Once upon a time, a poor farmer was dismayed to learn that his horse had died during the night. "That's terrible," his neighbors said, "What a bad luck!" "Maybe," said the farmer to his friends. 

Meanwhile, elsewhere in the village, a certain rich man heard of the farmer's plight and took pity on him. He gave one of his many horses to the poor man as a gift. "That's wonderful! How lucky you are!" exclaimed the farmer's friends. But the farmer only said, "Maybe."

Only two months later, frightened by flashes of lightning and bursts of thunder during a fierce summer storm, the poor farmer's horse lept over the fence and ran away to the mountains. "That's terrible! What a bad luck!" the farmer's neighbors exclaimed. "Maybe." replied the farmer.

In less than three months time, and much to everyone's amazement, the runaway horse returned to the poor farmer. But he did not return alone, for he was accompanied by a magnificent stallion. Now the farmer had two horses! The neighbors marveled at such great fortune. "That's wonderful! How lucky you are!" they said. But the farmer simply replied, "Maybe."

One day the farmer's only son thought this would be a good time to break in the new stallion for riding. But the small, thin boy was no match for the mighty horse. He was violently thrown from the horse's back and severely injured. He broke several bones in his leg and would not walk for a long while. "That's terrible," said the neighbors, "now your son is lame. What a bad luck!" "Maybe," came the answer.

At this time in China there was a war going on between two rival warlords. One day a military officer came to the village to conscript young men. He took with him all able bodied young men to fight the war in a neighboring province. Many of the village's favorite sons would later perish. "How lucky you are that your son is lame, for he is safe with you," the neighbors said. Thanking them for their good wishes, the poor farmer said, "Maybe."


Not too sad and never too overjoyed! This was Taoist way of life. Probably like not many  other people, Taoists believed that the things are in a constant motion. They developed the philosophy of yin and yang which not only suggested the constant flux, but also clarified that everything in the universe has its opposite counterpart.

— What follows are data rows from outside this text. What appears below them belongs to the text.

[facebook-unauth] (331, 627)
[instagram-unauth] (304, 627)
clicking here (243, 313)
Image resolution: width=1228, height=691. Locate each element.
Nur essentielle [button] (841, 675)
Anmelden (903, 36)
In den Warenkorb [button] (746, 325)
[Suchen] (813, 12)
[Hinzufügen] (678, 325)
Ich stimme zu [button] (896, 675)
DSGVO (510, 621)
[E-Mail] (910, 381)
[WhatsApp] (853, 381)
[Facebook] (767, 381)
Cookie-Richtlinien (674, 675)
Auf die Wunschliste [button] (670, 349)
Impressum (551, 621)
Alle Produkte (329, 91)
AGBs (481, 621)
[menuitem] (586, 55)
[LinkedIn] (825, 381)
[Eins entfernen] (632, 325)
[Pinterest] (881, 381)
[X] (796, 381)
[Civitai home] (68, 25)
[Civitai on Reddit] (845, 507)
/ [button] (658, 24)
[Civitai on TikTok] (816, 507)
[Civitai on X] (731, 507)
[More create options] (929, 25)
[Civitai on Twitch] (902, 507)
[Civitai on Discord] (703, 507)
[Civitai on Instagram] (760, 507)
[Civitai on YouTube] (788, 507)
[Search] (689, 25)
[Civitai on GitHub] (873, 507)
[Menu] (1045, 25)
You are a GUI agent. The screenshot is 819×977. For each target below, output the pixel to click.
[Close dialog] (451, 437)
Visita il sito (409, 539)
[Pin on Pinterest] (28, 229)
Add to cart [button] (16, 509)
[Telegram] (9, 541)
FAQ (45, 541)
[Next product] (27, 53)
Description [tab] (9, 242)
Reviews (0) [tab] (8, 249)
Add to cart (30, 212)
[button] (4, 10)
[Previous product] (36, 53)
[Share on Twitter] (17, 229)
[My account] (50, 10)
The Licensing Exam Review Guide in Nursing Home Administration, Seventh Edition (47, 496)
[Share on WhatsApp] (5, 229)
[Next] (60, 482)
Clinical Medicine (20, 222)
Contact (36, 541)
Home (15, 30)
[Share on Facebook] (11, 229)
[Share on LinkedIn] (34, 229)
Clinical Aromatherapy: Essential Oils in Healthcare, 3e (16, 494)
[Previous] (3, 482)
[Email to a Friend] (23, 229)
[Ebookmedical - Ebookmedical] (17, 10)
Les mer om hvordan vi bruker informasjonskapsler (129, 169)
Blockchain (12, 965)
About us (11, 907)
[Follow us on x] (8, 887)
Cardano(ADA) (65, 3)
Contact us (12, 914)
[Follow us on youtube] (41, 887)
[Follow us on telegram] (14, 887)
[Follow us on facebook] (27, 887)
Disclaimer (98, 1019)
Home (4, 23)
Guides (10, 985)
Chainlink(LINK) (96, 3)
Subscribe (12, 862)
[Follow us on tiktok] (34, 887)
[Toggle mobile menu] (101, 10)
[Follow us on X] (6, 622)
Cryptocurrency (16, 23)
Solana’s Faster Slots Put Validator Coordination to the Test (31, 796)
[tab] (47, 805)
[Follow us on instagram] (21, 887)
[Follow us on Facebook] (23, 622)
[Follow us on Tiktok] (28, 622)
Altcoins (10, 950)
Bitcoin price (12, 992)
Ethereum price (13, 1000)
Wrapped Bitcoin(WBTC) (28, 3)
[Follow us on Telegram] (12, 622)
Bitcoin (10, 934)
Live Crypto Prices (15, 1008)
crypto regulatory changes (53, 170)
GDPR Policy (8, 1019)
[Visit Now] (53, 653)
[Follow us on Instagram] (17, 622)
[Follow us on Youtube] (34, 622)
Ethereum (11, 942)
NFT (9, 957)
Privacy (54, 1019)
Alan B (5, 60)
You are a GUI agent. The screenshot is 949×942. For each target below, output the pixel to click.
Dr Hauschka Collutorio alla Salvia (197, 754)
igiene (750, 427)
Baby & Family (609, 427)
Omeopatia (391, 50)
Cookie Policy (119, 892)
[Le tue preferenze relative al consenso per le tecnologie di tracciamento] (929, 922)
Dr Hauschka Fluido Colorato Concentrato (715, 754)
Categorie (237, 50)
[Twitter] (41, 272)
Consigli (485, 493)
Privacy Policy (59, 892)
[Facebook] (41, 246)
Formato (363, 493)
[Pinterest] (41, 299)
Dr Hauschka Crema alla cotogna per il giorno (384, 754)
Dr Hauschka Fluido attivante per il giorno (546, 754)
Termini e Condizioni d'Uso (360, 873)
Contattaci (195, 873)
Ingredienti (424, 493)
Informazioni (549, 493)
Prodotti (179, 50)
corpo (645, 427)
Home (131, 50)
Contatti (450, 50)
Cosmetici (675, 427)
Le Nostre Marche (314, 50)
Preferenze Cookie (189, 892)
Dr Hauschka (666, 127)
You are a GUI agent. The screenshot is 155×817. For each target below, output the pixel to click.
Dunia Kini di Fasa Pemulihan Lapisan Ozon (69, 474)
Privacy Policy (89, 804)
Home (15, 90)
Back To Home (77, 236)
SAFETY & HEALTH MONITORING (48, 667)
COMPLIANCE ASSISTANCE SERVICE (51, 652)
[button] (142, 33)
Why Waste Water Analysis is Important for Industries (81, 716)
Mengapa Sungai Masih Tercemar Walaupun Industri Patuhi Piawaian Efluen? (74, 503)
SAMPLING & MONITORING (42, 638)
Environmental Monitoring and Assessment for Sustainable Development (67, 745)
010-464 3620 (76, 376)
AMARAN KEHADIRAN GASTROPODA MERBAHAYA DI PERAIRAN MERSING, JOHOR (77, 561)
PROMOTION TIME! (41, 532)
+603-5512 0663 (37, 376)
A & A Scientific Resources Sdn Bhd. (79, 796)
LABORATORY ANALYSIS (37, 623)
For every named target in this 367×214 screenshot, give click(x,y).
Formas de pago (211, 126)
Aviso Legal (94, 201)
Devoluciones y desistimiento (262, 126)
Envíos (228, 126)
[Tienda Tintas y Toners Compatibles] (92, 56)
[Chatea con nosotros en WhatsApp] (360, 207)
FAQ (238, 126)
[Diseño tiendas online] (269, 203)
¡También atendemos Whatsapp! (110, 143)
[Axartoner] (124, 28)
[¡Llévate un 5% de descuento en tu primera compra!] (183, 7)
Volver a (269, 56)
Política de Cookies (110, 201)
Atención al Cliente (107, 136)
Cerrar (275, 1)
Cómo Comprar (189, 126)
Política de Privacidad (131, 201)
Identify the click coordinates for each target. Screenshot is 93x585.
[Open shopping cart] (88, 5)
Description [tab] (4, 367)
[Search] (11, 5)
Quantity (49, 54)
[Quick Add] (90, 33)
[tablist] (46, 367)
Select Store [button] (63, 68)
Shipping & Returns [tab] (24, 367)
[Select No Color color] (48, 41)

There is no good without evil, no beauty without ugliness, no joy without distress. Taoism taught that when dreadful things happen to us, extreme distress is improper because things are in constant motion and the energy in the universe flows into its other natural extreme. This is when really good things happen. But once again, extreme joy is improper. Those who understood this natural flow would enjoy their life with all its ups and downs. 

This constant flow of energy between naturally occurring dualities was  expression of the universal harmony between yin and yang forces that govern the universe. 

Since ancient times the Chinese understood that these two dynamic forces do not exist in opposition to one another. They are complementary. Everything in the universe has both aspects - the yin and the yang. Either of the forces may manifest more strongly in an object or a situation depending on the criterion of judgment and observation. The judgements we make depend on our perception of things but they do not reflect the underlying reality that often remains hidden. 

Only a foolish man believes that all that glitters is gold. And only a foolish man believes the opposite.